● **What you are asked to do**:
Every line below should be copied out exactly.

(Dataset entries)
________

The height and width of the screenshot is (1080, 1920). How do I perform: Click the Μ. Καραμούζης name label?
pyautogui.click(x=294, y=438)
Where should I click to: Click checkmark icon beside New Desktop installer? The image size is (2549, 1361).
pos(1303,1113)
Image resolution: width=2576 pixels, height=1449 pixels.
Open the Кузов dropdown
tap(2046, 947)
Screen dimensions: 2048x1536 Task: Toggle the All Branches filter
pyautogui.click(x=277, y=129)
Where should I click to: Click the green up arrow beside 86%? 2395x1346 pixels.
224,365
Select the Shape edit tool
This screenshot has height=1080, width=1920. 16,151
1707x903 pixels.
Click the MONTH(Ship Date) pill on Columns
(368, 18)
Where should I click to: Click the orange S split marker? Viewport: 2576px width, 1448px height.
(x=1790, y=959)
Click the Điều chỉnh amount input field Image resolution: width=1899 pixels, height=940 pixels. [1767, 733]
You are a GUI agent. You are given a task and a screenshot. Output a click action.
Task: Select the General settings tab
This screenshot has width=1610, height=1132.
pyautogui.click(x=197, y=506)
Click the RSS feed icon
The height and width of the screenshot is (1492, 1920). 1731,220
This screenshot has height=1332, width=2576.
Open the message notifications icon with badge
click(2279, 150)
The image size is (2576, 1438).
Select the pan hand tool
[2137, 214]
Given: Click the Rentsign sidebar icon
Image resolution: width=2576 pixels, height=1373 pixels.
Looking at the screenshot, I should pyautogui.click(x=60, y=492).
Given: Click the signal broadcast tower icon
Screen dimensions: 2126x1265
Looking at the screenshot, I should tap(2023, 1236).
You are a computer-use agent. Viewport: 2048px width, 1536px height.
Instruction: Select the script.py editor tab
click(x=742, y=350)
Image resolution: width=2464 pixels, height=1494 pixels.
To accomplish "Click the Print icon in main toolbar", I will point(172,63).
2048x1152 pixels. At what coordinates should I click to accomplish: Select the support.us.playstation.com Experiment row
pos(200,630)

________

● **Task output**:
The height and width of the screenshot is (1080, 1920). How do I perform: Click the Μ. Καραμούζης name label?
pyautogui.click(x=294, y=438)
Where should I click to: Click checkmark icon beside New Desktop installer? The image size is (2549, 1361).
pos(1303,1113)
Image resolution: width=2576 pixels, height=1449 pixels.
Open the Кузов dropdown
tap(2046, 947)
Screen dimensions: 2048x1536 Task: Toggle the All Branches filter
pyautogui.click(x=277, y=129)
Where should I click to: Click the green up arrow beside 86%? 2395x1346 pixels.
224,365
Select the Shape edit tool
This screenshot has height=1080, width=1920. 16,151
1707x903 pixels.
Click the MONTH(Ship Date) pill on Columns
(368, 18)
Where should I click to: Click the orange S split marker? Viewport: 2576px width, 1448px height.
(x=1790, y=959)
Click the Điều chỉnh amount input field Image resolution: width=1899 pixels, height=940 pixels. [1767, 733]
You are a GUI agent. You are given a task and a screenshot. Output a click action.
Task: Select the General settings tab
This screenshot has width=1610, height=1132.
pyautogui.click(x=197, y=506)
Click the RSS feed icon
The height and width of the screenshot is (1492, 1920). 1731,220
This screenshot has height=1332, width=2576.
Open the message notifications icon with badge
click(2279, 150)
The image size is (2576, 1438).
Select the pan hand tool
[2137, 214]
Given: Click the Rentsign sidebar icon
Image resolution: width=2576 pixels, height=1373 pixels.
Looking at the screenshot, I should pyautogui.click(x=60, y=492).
Given: Click the signal broadcast tower icon
Screen dimensions: 2126x1265
Looking at the screenshot, I should tap(2023, 1236).
You are a computer-use agent. Viewport: 2048px width, 1536px height.
Instruction: Select the script.py editor tab
click(x=742, y=350)
Image resolution: width=2464 pixels, height=1494 pixels.
To accomplish "Click the Print icon in main toolbar", I will point(172,63).
2048x1152 pixels. At what coordinates should I click to accomplish: Select the support.us.playstation.com Experiment row
pos(200,630)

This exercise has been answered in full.